Outrossim, a criatura parecia querer acabar com esta luta o quanto antes. Kai percebeu ansiedade e agonia em muitos golpes dela, o que facilitou em seus desvios. 

A fonte de tal sentimento não estava exposta, contudo. Mas Kai deveria mesmo perder tempo tentando decifrar os sentimentos desse demônio? 

A resposta era não, obviamente. Mesmo assim, ele continuava inquieto.

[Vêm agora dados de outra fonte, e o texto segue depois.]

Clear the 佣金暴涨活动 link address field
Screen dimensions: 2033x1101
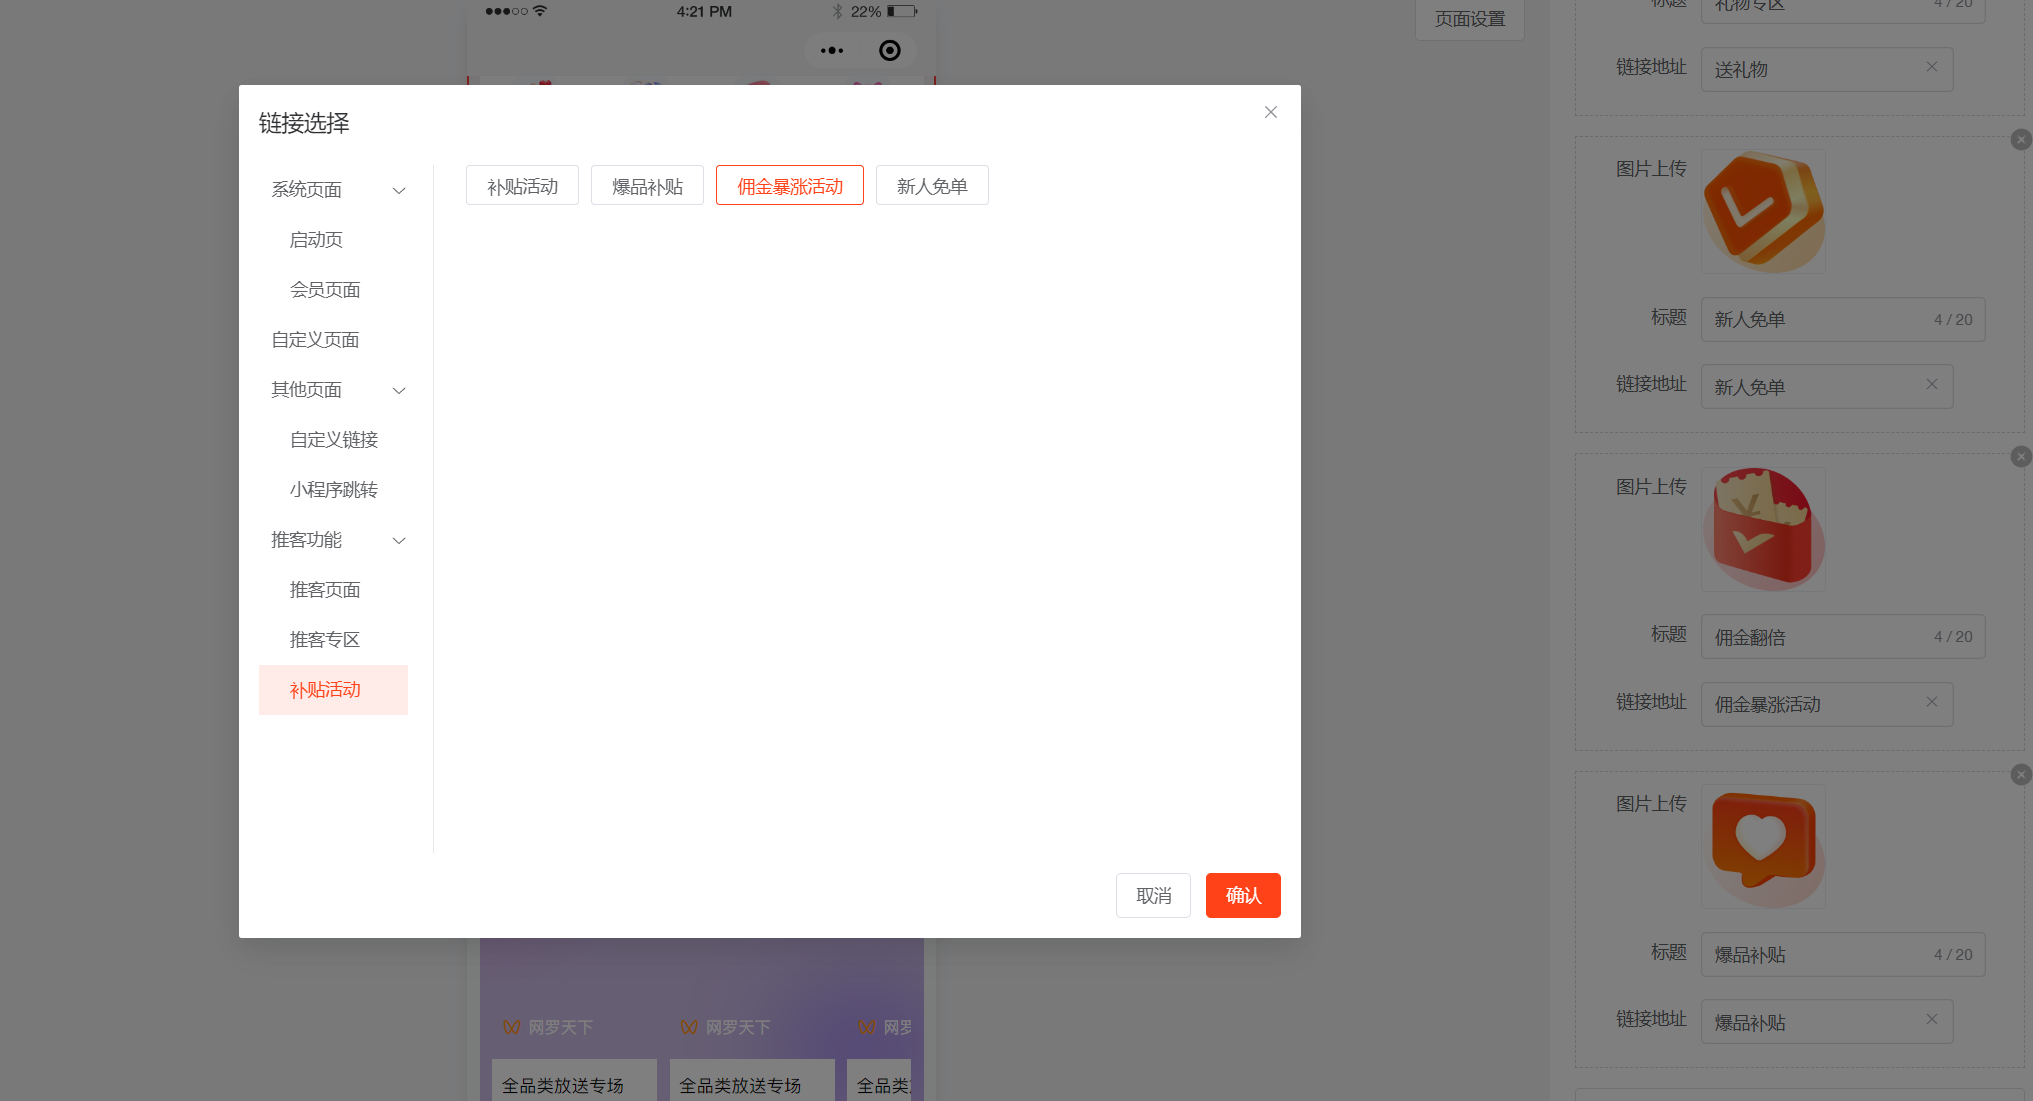click(1931, 702)
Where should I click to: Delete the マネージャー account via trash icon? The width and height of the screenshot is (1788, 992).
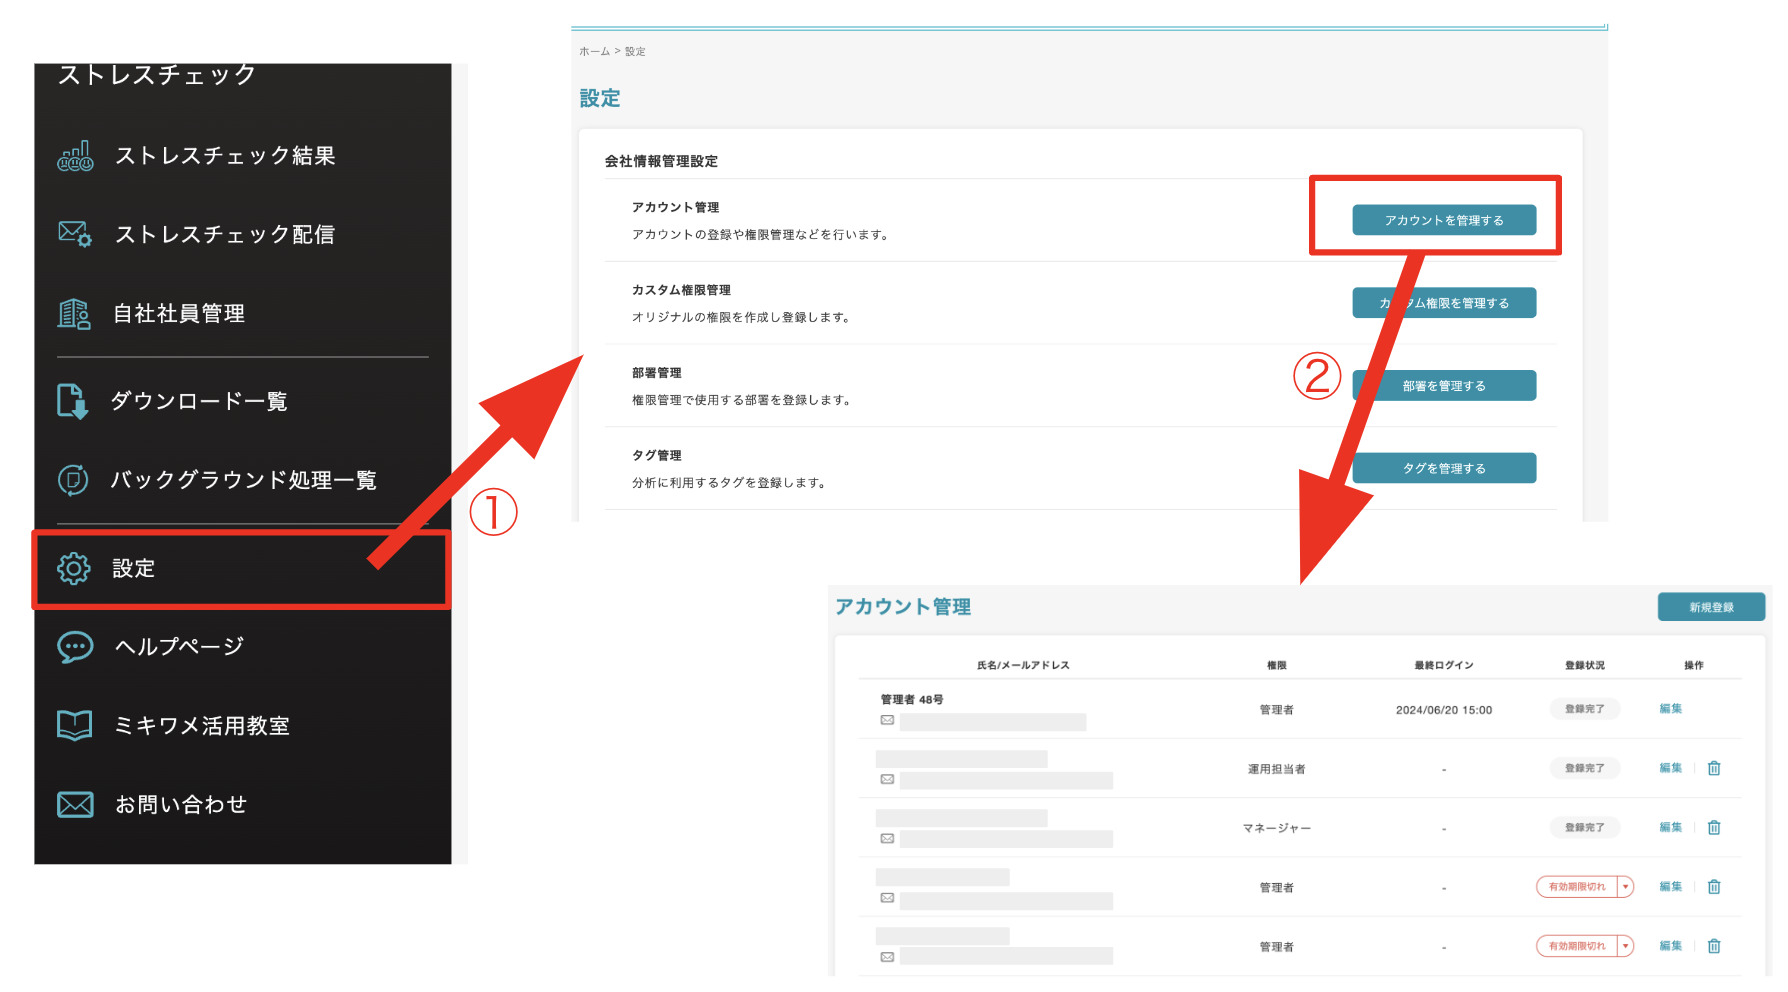pyautogui.click(x=1714, y=827)
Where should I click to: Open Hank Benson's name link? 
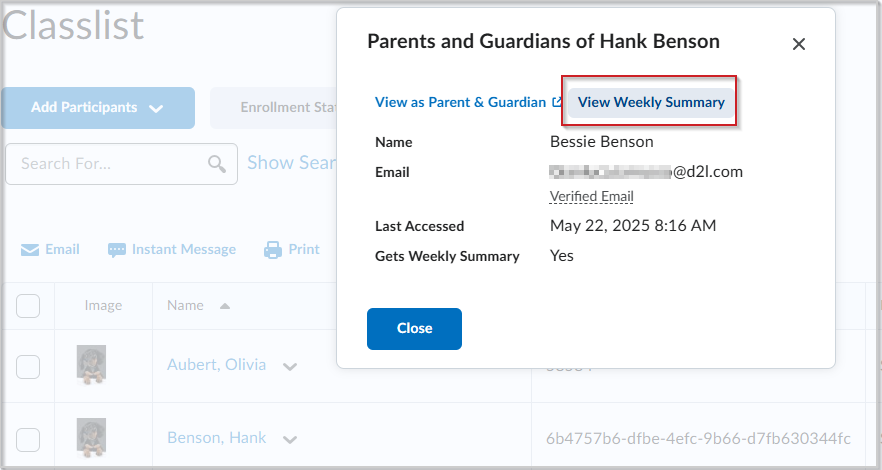(217, 438)
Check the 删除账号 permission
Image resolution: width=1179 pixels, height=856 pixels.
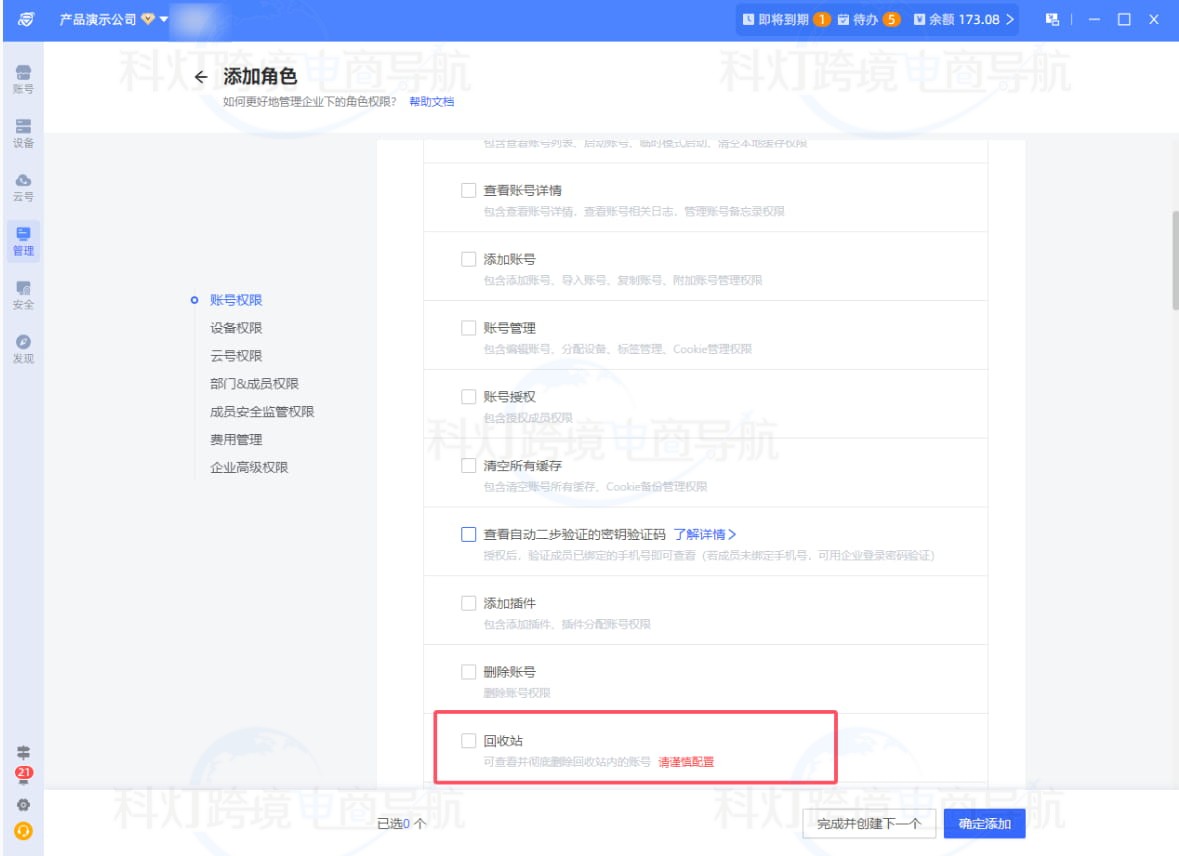[x=468, y=671]
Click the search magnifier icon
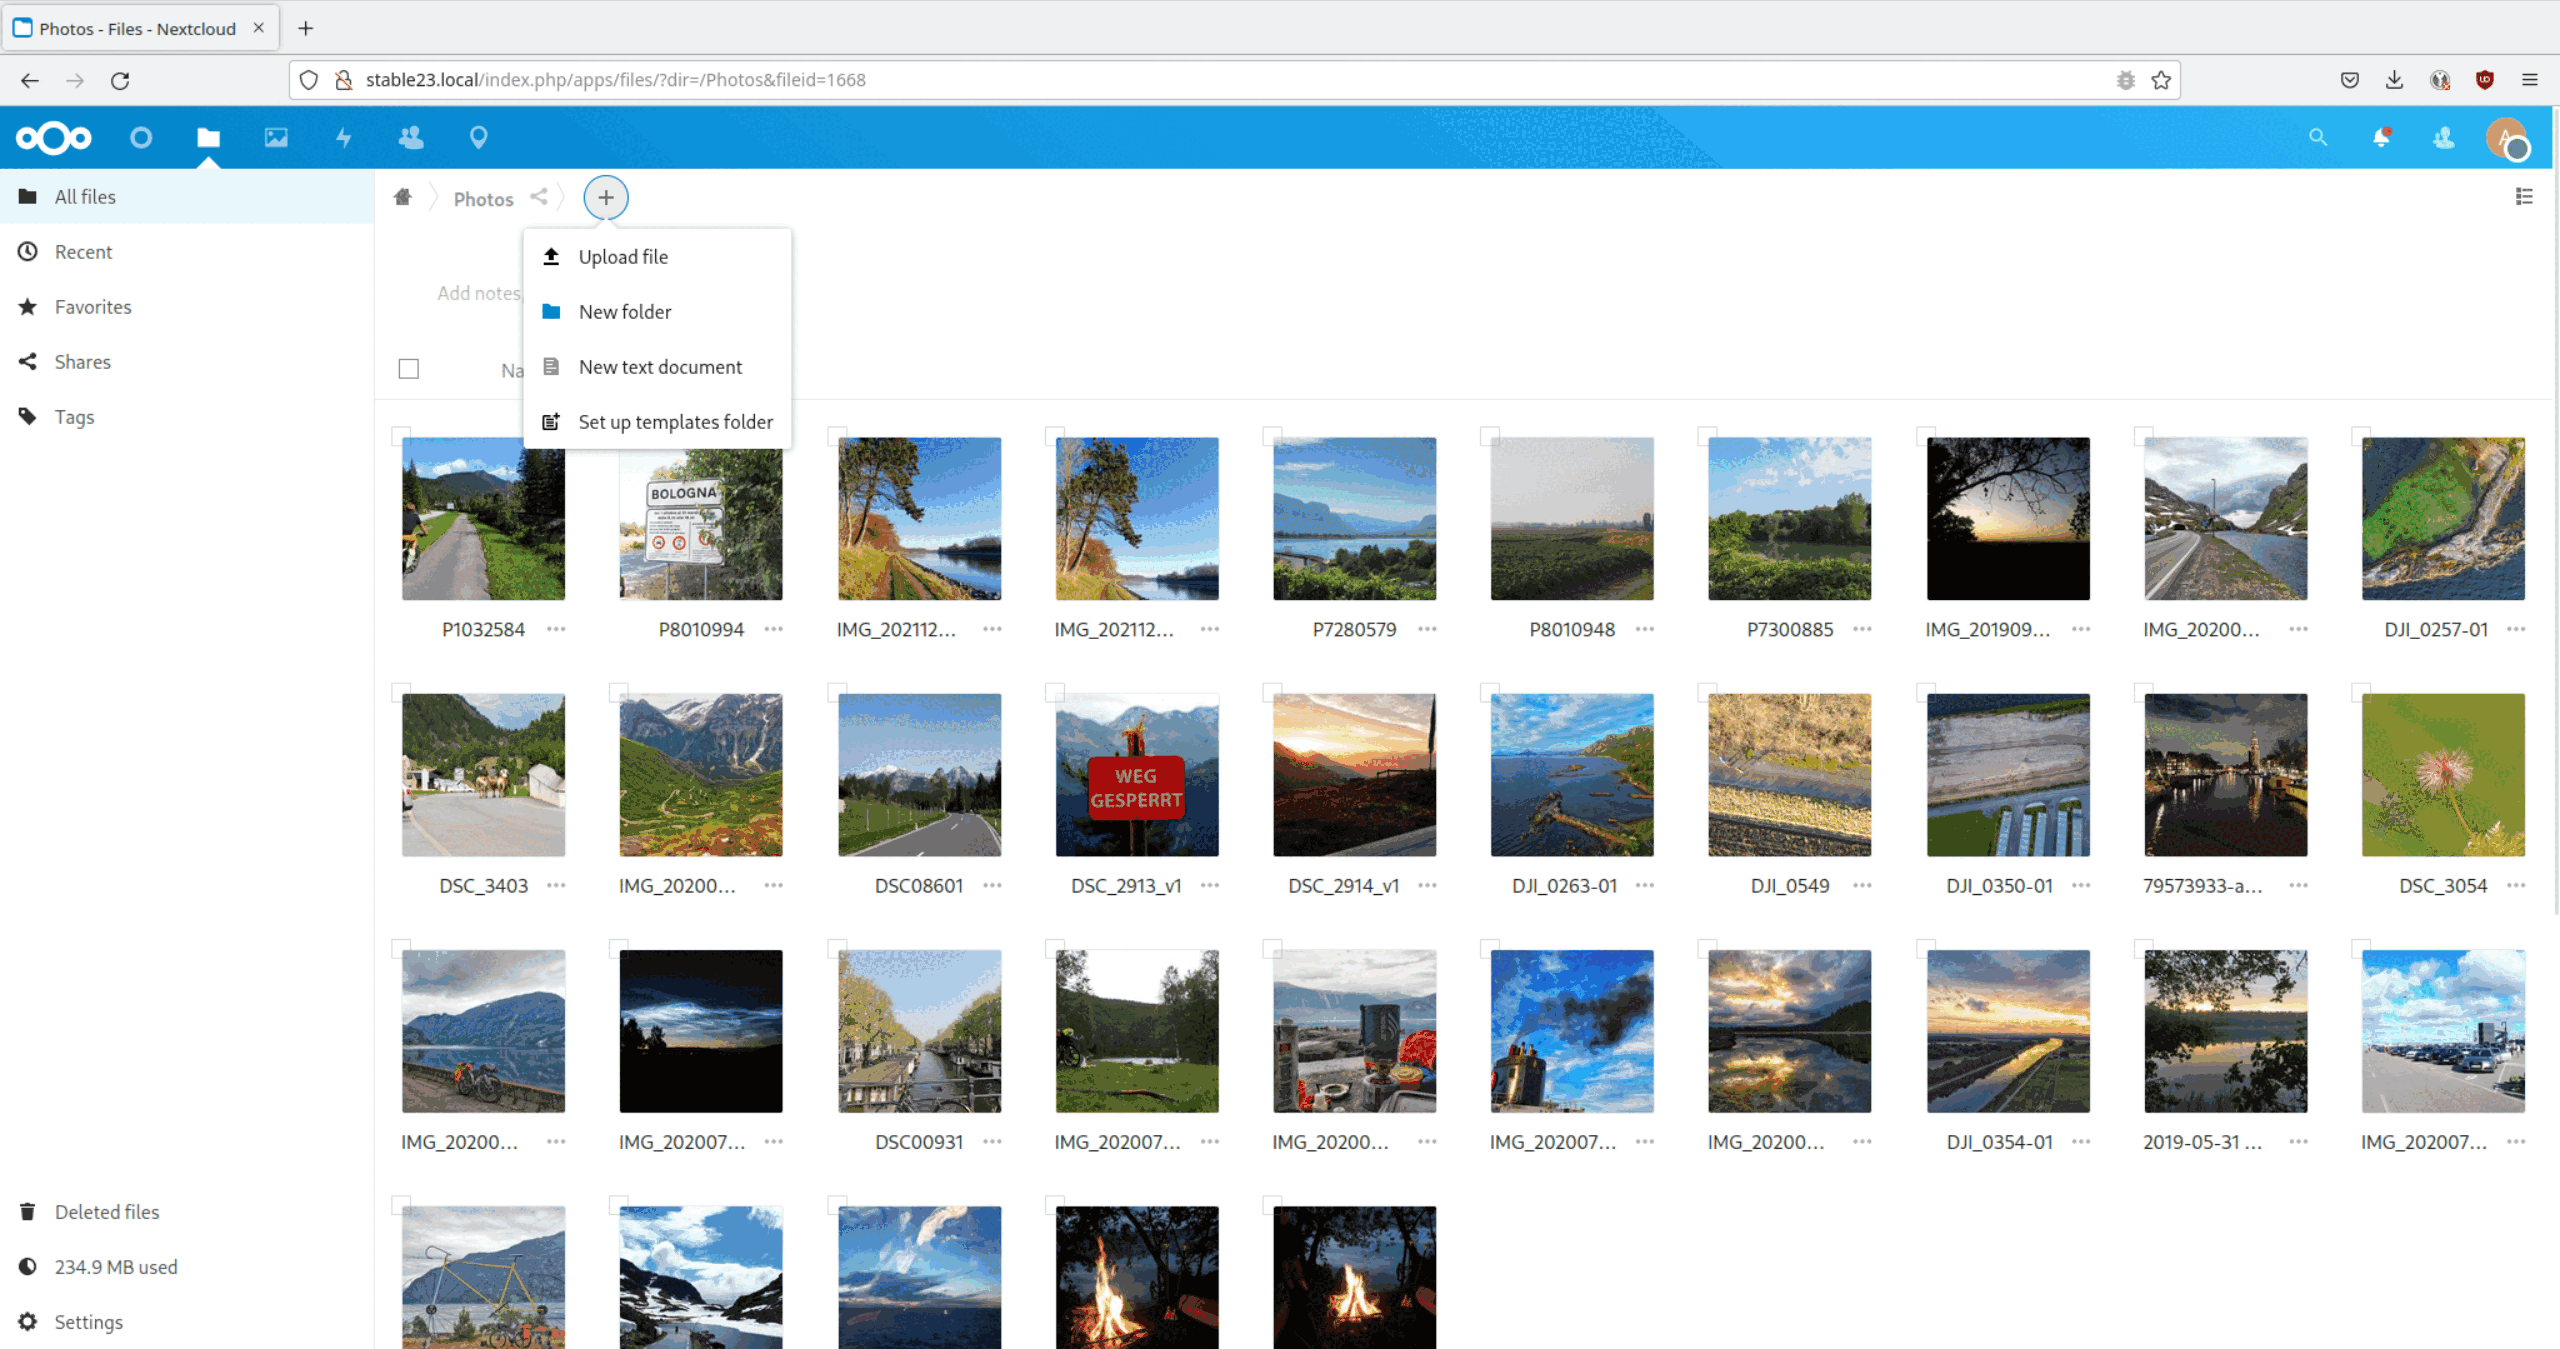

Como se algo pinicasse no canto de sua visão periférica, Kai se forçou a tirar o olhar por alguns segundos da criatura, observando brevemente a fenda que se alargava cada vez mais. As criaturas pareciam… desesperadas para chegar na borda da fenda o quanto antes. Voavam umas por cima das outras, feito mosquitos querendo escapar do braseiro. Era como se…

É claro… O gosto da compreensão inundou a boca de Kai por segundos prazerosos. Era como se o quebra-cabeça de duas peças finalmente tivessem se juntado. Ele praguejou por ter demorado tanto para perceber, afinal, a perspicácia sempre foi sua maior arma. Deu um voto a si mesmo, no entanto. Estava sendo articulado pela criatura controladora de mentes, e pesadamente conseguiu sair das tortuosas e gélidas amarras que o prendiam num ciclo sem fim.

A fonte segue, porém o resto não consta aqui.